RULE 6.4 MINIMUM STANDARDS OF WELL COMPLETION:
  a.    The annular space between the borehole and the casing shall be filled from ground level to
        a minimum depth of twenty (20) feet with cement.
  b.    A concrete slab or sealing block shall be placed above the cement around the casing at the
        ground surface.
        1. The slab or block shall extend at least two (2) feet from the well in all directions, have a
             minimum thickness of four (4) inches, and should be separated from the well casing by
             a plastic or mastic coating or sleeve to prevent bonding of the slab to the casing.

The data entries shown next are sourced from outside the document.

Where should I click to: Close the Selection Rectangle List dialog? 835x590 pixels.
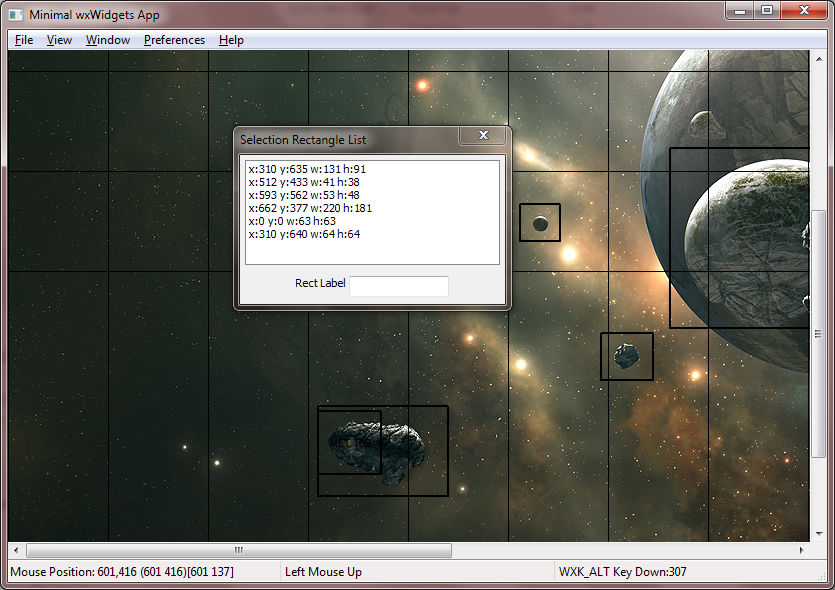click(483, 136)
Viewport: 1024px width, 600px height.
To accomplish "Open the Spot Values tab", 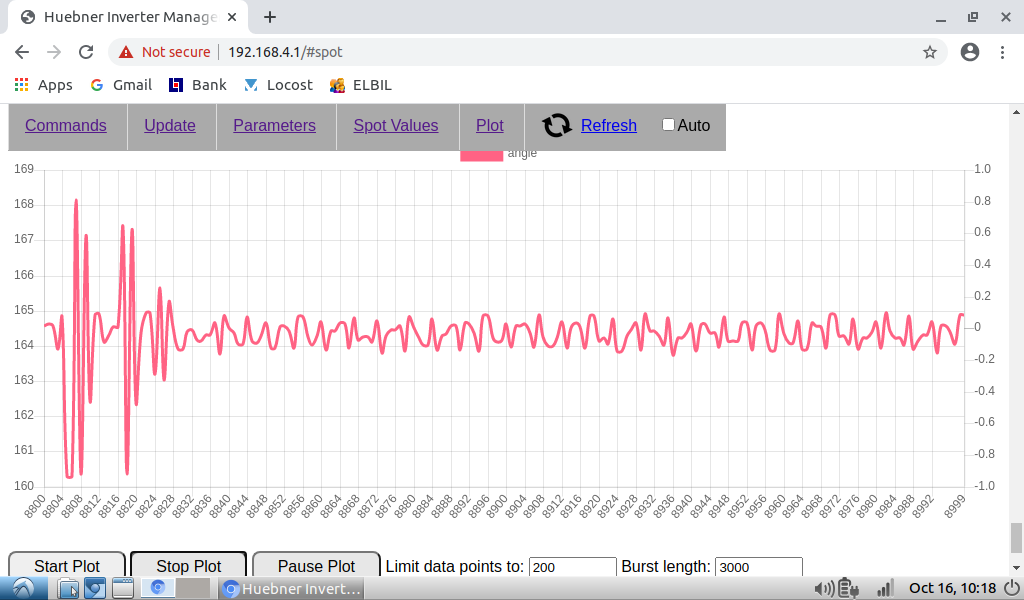I will (x=396, y=125).
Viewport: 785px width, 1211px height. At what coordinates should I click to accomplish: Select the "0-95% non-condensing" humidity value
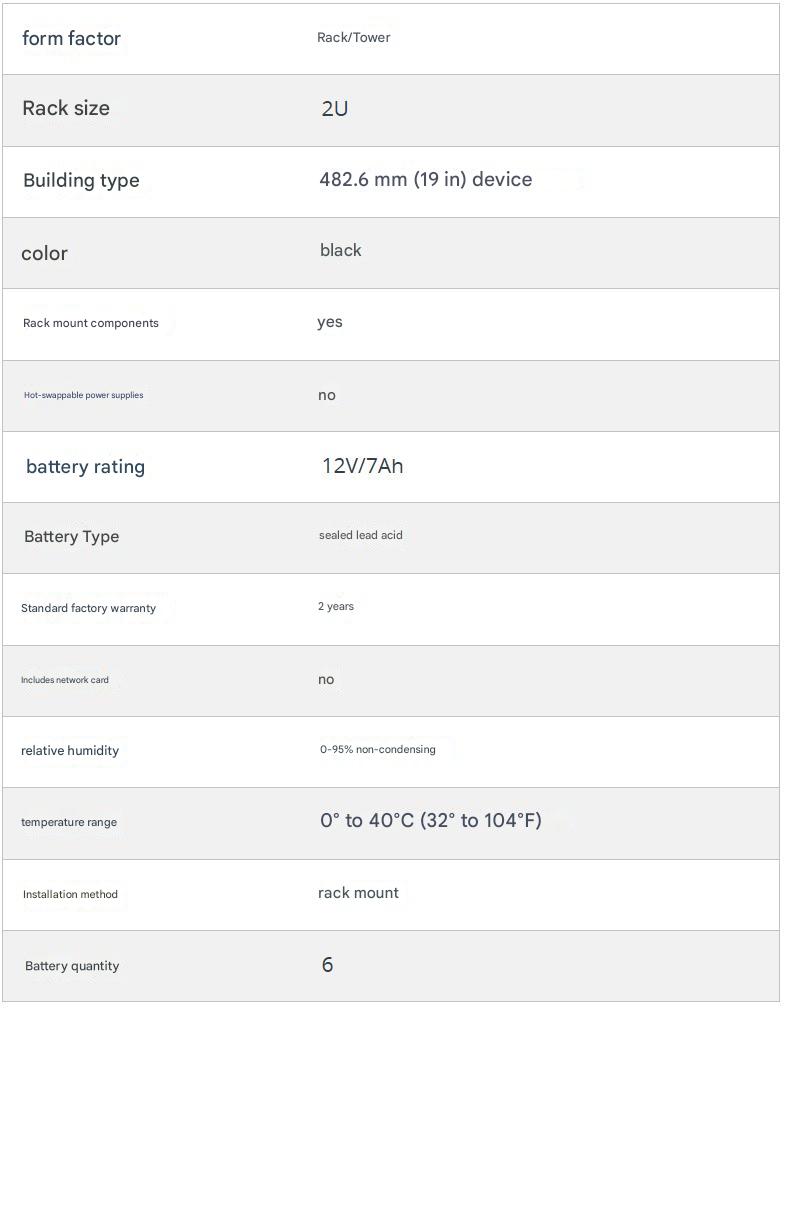pyautogui.click(x=377, y=749)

        2. The surface of the slab shall be sloped to drain away from the well.
  c.    The top of the casing shall extend a minimum of one (1) foot above the ground surface.

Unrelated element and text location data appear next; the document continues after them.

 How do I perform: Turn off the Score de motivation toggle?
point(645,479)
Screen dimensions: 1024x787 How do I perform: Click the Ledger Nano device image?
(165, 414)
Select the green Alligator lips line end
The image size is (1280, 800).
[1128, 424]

  d.    If a well is to be completed with polyvinyl chloride (PVC) casing, in lieu of placing A
        concrete slab around the casing at the ground surface as provided for in section (2) of this
        rule, a steel sleeve may be used to protect the casing from breakage. The steel sleeve
        shall be a minimum of three-sixteenths (3/16) inches in thickness and eighteen (18) inches
        in length, shall extend six (six) inches into cement, and shall be two (2) inches larger in
        diameter than the polyvinyl chloride (PVC) casing being used.

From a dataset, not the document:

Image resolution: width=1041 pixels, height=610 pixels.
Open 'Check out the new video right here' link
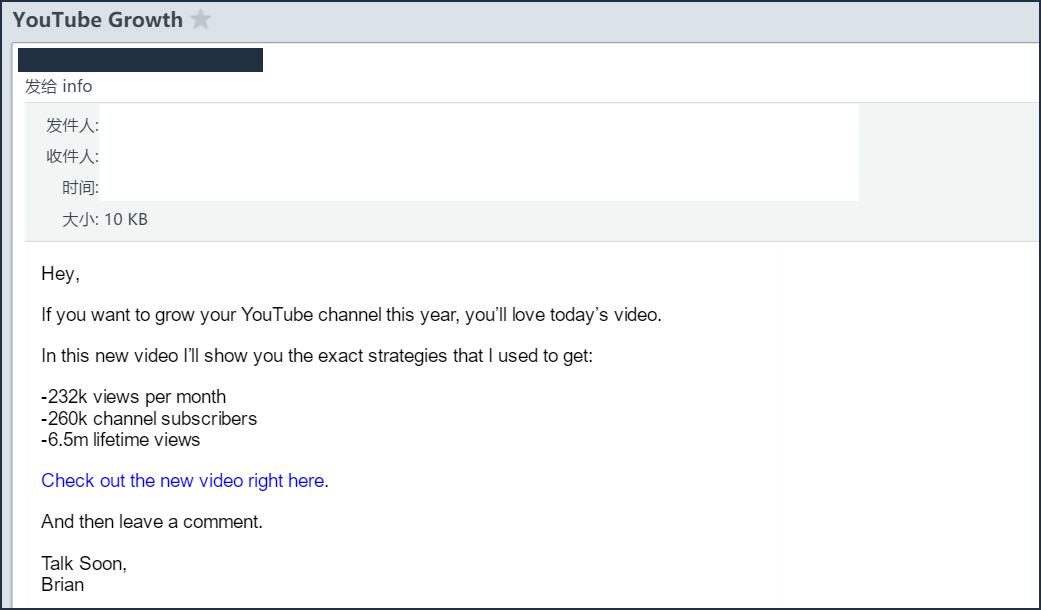click(185, 481)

  e.    All wells that are to be completed in the artesian or confined portion of an aquifer shall be
        completed so that waters from other strata or zones are not allowed to commingle through
        the borehole-casing annulus. Therefore, one of the following shall apply:
  f.    If the well is to be completed with steel casing, the annular space between the borehole
        and the casing shall be filled with cement from the top of the water-bearing formation to be
        produced from to the land surface. If the well is to be completed with polyvinyl chloride
        (PVC) casing, the Borehole-casing annulus shall be filled with cement, palletized bentonite,
        mud, or other suitable material if specifically approved by the Board, from the top of the
        water-bearing formation to be produced from to the land surface, provided that if cement is
        not used, a cement plug will be installed as required in section (a) of this rule.
  g.    If a well is to be gravel packed the full length of the casing, it shall be completed with
        double string of casing. The outside string of casing must be set to the top of the desired
        aquifer formation so as to seal off all water bearing strata above the formation, and extend
        one foot above land surface. The annulus between the outside casing and the borehole
        shall be completed according to subsection (e.1). The second string of casing may then be
        set at the desired depth in the aquifer, and the annulus between the two casings shall
        contain gravel.
  h.    If a gravel packed well is to be drilled in the unconfined portion of an aquifer, it shall be
        completed with a double string of casing. The outside string of casing shall be set at depth
        of 20 feet below land surface, extend one foot above land surface, and shall be completed
        according to subsection (a). The second string of casing may then be set inside of the first
        string of casing at the desired depth in the aquifer, and the annulus between the two
        casings shall contain gravel.